* [Work to complete]: Only one stretch of the records below is wanted: the lines from the one holding "Hava Durumu (551, 2301)" through the one holding "Videolar (896, 22)". Return it exactly, both ends included.

** Data records follows **

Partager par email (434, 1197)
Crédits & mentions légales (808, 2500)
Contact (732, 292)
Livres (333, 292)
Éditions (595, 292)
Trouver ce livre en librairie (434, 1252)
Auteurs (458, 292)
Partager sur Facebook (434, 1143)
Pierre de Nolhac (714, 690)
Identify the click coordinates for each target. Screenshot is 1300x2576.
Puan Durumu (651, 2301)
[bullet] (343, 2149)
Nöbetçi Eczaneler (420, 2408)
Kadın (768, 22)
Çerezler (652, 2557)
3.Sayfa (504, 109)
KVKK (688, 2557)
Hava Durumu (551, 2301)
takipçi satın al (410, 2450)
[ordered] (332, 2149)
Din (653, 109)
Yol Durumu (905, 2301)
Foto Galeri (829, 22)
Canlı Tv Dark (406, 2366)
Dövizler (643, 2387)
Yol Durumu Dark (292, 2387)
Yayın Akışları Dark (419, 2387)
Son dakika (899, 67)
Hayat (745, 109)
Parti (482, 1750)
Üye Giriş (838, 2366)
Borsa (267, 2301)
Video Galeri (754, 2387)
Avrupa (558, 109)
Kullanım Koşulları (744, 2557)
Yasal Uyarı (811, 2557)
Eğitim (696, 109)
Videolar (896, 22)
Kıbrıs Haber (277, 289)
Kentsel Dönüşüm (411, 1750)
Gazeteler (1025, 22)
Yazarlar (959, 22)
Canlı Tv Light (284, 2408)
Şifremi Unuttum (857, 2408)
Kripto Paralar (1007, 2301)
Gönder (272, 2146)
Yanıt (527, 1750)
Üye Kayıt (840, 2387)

** End of Data records **

* [Response]:
Hava Durumu (551, 2301)
takipçi satın al (410, 2450)
[ordered] (332, 2149)
Din (653, 109)
Yol Durumu (905, 2301)
Foto Galeri (829, 22)
Canlı Tv Dark (406, 2366)
Dövizler (643, 2387)
Yol Durumu Dark (292, 2387)
Yayın Akışları Dark (419, 2387)
Son dakika (899, 67)
Hayat (745, 109)
Parti (482, 1750)
Üye Giriş (838, 2366)
Borsa (267, 2301)
Video Galeri (754, 2387)
Avrupa (558, 109)
Kullanım Koşulları (744, 2557)
Yasal Uyarı (811, 2557)
Eğitim (696, 109)
Videolar (896, 22)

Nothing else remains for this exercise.